Luego, en un párrafo donde queda claro que exigirá garantías para que se concrete el pago, la compañía señala que: "El proceso deberá atender a las exigencias que plantea la complejidad propia de un asunto tan relevante y responder a los términos y garantías apropiados para asegurar su eficacia". "A tal fin, el Consejo de Administración ha acordado la contratación de un Banco de Inversión de prestigio internacional para apoyar al equipo de Repsol y facilitar una conducción profesional del proceso", agrega el comunicado.

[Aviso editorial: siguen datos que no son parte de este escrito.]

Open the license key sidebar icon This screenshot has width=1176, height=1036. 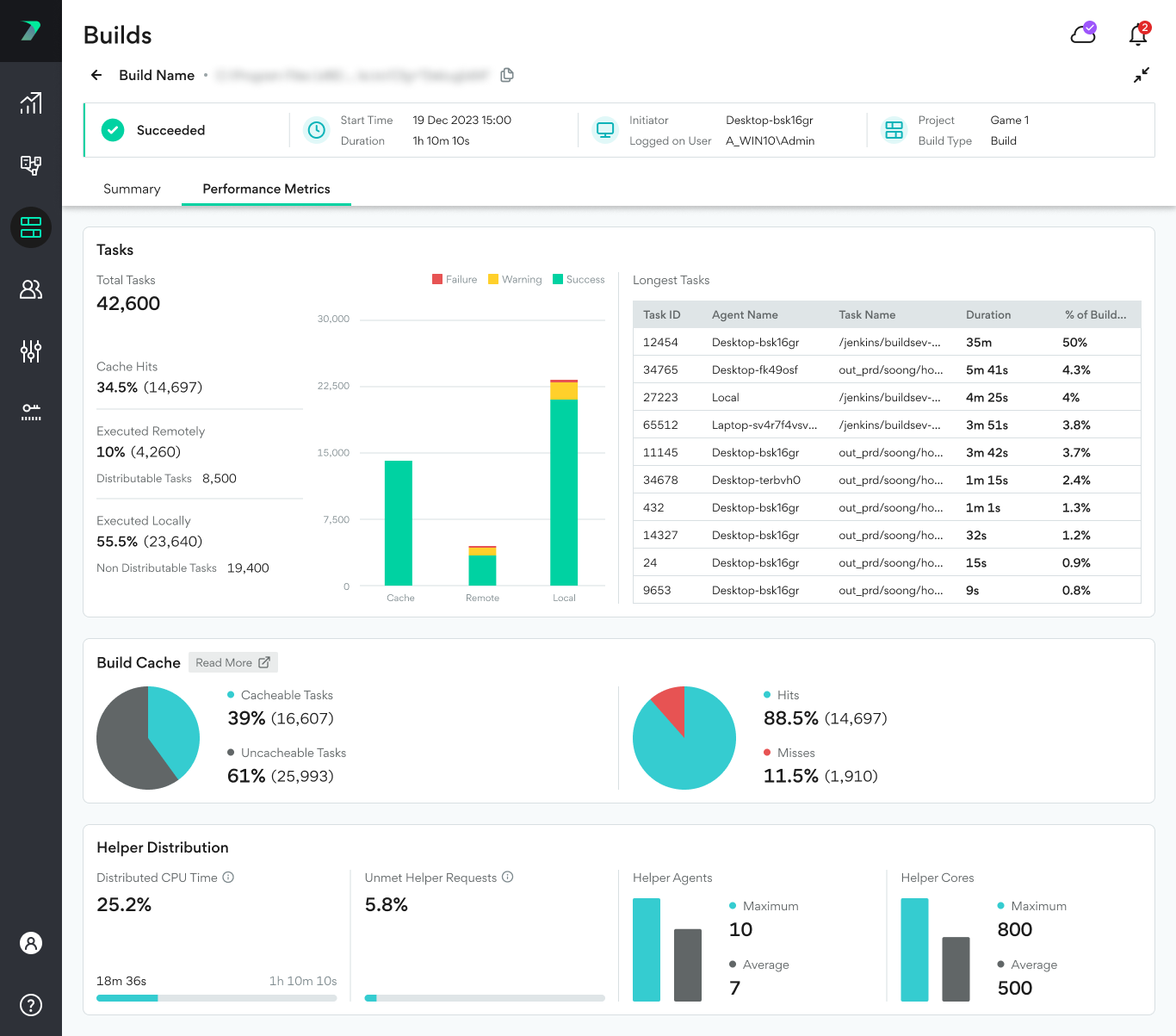coord(31,412)
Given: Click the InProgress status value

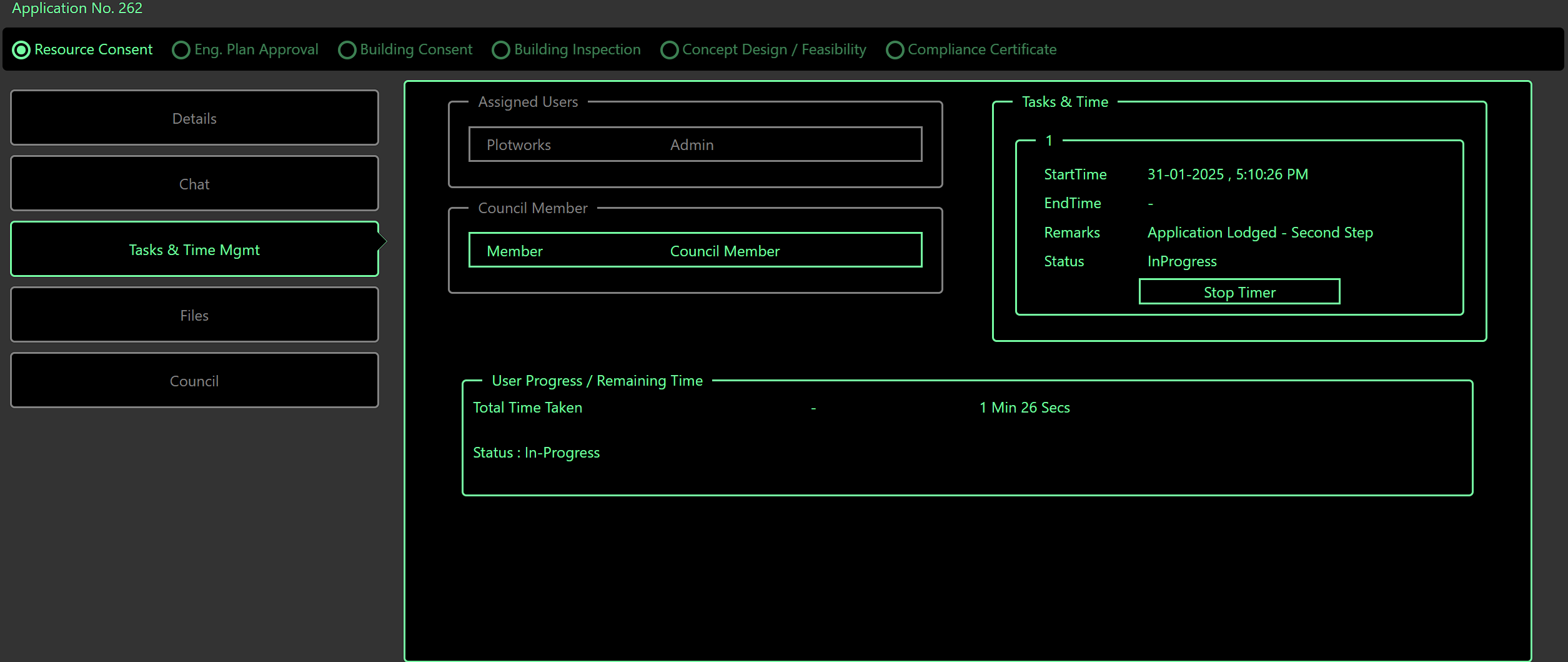Looking at the screenshot, I should coord(1181,261).
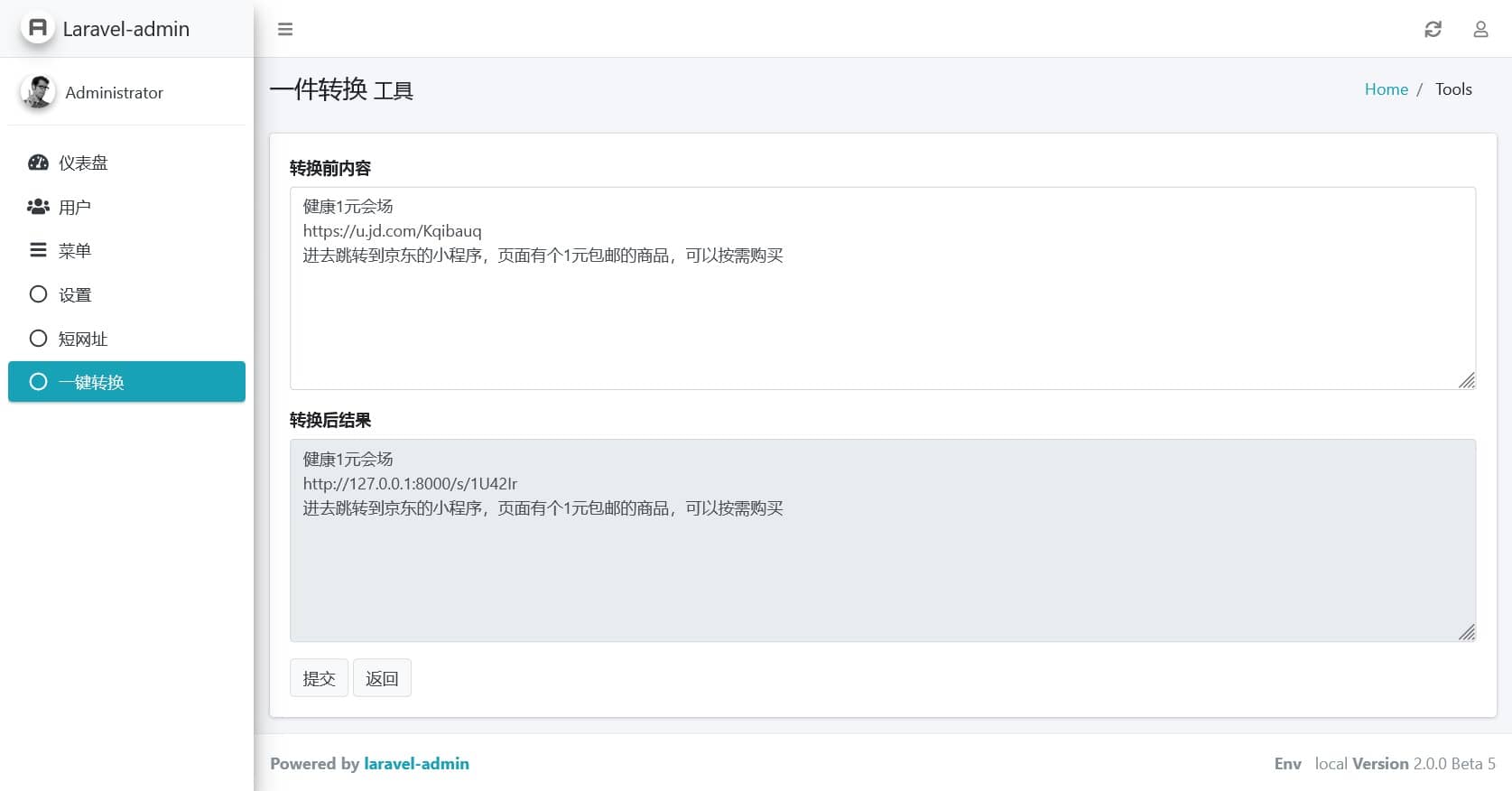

En el mismo encuentro, el Consejo aprobó "el pago de una retribución a los accionistas en el marco del Programa Repsol Dividendo Flexible y en sustitución del que hubiese sido el tradicional dividendo a cuenta del 2013, equivalente a 0,50 euros bruto por acción".
Por su parte, el director general de la petrolera mexicana, Emilio Lozoya, dueño del 9,34 por ciento de las acciones de Repsol, fue el único que no votó en apoyo a la gestión actual a la compañía española. El encargado de explicar el preacuerdo al Consejo fue Nemesio Fernández Cuesta, director general de Negocios de la firma española, quien también estuvo presente.
Isidro Faine, vicepresidente de Repsol y titular de Caixabank, faltó, pero delegó su voto en el presidente de la compañía, Antonio Brufau.
Repsol perdería con este acuerdo 1.700 millones de euros (más de 2.300 millones de dólares), ya que tenía a YPF contabilizado en sus libros por 5.400 millones de euros (7.350 millones de dólares).